For the weary troops of the Army of the Cumberland, there was precious little sleep to be had in the farm fields and cedar thickets northwest of Murfreesboro, Tennessee. For four days, the men had battled driving rain and ankle-deep mud as they groped their way southeast from Nashville in search of their Rebel opponents. By the evening of December 30, 1862, the Federals were miserably camped, many without tents, on sodden ground that offered little comfort from the cold night air.
Senior officers fared little better. Maj. Gen. Alexander McCook, commander of the army’s right wing, was curled up in the corner of a rail fence when he was abruptly wakened a little after 2 am by two of his subordinates, Brig. Gens. Phil Sheridan and Joshua Sill. The officers, former roommates at the U.S. Military Academy at West Point, were agitated; for several hours, Sill had listened as Confederate troops moved in the darkness across his front, heading, he was certain, to strike the army’s exposed flank.

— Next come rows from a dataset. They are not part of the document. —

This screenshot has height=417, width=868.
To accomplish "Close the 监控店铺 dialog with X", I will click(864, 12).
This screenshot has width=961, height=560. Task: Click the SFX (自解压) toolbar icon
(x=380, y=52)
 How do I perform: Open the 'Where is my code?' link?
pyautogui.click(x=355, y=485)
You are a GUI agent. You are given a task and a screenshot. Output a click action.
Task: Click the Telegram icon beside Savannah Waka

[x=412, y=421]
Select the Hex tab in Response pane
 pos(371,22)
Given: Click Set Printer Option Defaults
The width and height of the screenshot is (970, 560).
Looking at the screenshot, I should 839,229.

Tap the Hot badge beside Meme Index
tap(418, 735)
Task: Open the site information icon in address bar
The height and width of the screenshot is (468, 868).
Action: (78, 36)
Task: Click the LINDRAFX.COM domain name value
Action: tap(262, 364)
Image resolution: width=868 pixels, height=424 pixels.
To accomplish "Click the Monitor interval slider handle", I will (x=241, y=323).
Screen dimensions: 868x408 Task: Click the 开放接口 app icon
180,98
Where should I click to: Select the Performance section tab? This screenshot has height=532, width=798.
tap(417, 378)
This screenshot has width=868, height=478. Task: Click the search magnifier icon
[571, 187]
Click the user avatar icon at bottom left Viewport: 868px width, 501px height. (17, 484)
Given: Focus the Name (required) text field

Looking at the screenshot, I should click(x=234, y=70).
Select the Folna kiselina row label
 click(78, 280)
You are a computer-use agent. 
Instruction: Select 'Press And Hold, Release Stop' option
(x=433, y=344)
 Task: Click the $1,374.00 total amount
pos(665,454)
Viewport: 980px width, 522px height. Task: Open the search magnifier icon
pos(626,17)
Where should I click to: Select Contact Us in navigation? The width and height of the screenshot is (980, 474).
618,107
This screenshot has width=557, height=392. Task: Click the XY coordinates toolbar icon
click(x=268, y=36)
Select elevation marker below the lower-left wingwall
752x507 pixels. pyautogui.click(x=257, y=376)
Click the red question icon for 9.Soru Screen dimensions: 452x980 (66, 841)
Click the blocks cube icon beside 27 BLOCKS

A bleary-eyed McCook listened for some time then enjoined Sheridan and Sill not to worry. The right flank would hold just fine, he announced, and he further doubted “that there was a necessity for any further dispositions.” While McCook fell back asleep, Sheridan and Sill, disappointed that they had gotten nowhere with the wing commander, returned to their troops. It was not the first time, literally or figuratively, that McCook had been caught napping.